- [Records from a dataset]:

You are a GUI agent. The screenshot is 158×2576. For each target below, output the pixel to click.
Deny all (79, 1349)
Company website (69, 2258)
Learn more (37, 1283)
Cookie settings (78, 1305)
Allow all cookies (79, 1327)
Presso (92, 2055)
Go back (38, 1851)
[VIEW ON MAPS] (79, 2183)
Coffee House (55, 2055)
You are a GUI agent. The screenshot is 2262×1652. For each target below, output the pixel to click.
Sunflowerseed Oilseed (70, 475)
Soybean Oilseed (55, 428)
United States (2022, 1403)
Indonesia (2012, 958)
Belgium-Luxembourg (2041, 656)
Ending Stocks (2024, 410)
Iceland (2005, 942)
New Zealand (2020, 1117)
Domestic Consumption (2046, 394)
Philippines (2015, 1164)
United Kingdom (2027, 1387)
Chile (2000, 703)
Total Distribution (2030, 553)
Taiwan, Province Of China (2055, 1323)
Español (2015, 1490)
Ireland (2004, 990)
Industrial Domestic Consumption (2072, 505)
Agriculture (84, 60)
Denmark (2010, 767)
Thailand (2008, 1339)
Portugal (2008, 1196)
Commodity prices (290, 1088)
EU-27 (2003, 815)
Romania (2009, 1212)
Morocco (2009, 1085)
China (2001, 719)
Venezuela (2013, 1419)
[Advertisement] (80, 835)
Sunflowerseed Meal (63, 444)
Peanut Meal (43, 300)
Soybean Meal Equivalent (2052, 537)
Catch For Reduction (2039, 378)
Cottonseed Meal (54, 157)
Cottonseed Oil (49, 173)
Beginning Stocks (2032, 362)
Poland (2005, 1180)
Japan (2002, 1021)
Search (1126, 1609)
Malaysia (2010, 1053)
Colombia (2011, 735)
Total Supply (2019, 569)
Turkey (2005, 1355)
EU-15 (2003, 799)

- [ASSIGNED TASK]:
Your answer should be exactly the lines of the data above, from the first through the line containing "Iceland (2005, 942)".

- [FINAL ANSWER]:
You are a GUI agent. The screenshot is 158×2576. For each target below, output the pixel to click.
Deny all (79, 1349)
Company website (69, 2258)
Learn more (37, 1283)
Cookie settings (78, 1305)
Allow all cookies (79, 1327)
Presso (92, 2055)
Go back (38, 1851)
[VIEW ON MAPS] (79, 2183)
Coffee House (55, 2055)
You are a GUI agent. The screenshot is 2262×1652. For each target below, output the pixel to click.
Sunflowerseed Oilseed (70, 475)
Soybean Oilseed (55, 428)
United States (2022, 1403)
Indonesia (2012, 958)
Belgium-Luxembourg (2041, 656)
Ending Stocks (2024, 410)
Iceland (2005, 942)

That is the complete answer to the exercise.